## About this exercise
If a line in the records below contains the word "Collapse", copy it.

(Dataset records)

------------

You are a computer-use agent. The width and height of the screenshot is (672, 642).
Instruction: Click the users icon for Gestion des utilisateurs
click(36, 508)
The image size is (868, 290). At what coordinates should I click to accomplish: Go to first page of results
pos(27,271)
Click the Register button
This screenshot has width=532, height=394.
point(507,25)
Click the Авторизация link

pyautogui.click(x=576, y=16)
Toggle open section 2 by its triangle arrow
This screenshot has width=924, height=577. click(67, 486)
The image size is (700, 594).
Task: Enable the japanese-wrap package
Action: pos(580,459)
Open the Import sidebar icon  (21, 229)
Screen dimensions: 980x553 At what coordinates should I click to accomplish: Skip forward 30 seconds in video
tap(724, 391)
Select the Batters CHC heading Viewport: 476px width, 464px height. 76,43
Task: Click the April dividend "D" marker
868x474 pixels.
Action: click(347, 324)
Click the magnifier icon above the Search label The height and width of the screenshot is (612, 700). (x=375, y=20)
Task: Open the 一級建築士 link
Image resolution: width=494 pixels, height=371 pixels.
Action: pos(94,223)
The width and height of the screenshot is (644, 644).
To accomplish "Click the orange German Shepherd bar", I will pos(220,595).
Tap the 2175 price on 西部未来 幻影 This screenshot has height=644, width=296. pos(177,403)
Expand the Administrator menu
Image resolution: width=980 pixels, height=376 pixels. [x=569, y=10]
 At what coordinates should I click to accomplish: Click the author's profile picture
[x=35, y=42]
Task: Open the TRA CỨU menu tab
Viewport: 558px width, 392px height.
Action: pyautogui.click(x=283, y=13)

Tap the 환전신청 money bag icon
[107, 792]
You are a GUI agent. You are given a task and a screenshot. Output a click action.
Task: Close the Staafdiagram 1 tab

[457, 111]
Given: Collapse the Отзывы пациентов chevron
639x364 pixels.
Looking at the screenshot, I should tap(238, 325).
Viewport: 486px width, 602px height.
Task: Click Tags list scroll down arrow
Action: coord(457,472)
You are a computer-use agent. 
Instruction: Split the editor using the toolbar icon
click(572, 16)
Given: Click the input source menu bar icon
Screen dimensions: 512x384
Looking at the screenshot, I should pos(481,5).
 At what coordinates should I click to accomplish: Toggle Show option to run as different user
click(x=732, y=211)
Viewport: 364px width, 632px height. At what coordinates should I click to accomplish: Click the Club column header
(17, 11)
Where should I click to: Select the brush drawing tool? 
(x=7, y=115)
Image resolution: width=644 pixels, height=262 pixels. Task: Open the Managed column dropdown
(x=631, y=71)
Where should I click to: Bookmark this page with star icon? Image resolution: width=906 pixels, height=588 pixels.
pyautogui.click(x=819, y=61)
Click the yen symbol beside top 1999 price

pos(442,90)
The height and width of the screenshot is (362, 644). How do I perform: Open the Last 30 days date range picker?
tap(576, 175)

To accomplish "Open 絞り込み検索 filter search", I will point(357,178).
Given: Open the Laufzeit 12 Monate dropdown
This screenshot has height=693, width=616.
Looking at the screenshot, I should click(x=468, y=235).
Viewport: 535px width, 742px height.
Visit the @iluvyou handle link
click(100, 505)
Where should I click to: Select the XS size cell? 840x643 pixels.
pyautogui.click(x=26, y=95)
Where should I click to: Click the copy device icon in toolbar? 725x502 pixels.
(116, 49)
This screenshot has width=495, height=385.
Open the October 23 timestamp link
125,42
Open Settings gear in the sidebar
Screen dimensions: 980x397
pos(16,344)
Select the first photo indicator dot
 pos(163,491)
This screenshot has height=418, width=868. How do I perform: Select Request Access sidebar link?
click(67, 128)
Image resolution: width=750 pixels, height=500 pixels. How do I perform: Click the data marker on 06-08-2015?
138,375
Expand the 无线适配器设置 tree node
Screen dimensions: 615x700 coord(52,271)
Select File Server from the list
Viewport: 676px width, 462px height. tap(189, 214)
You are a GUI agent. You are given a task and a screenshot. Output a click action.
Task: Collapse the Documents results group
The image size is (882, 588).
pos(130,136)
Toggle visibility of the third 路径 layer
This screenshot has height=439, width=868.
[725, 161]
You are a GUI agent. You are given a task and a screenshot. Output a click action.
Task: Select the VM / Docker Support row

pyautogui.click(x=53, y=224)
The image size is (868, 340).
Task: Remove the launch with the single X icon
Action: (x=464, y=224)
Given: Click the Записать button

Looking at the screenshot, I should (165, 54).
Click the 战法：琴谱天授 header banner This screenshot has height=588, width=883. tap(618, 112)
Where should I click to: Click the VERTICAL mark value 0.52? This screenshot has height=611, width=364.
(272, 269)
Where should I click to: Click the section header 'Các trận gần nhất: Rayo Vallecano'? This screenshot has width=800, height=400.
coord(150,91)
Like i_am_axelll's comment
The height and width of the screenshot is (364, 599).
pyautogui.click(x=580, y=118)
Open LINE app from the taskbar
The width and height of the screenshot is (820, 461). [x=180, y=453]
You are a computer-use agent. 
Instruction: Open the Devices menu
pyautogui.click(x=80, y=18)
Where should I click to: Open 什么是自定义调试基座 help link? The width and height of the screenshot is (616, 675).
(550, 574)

------------

## Your solution
Given: Collapse the Отзывы пациентов chevron
Task: Collapse the Documents results group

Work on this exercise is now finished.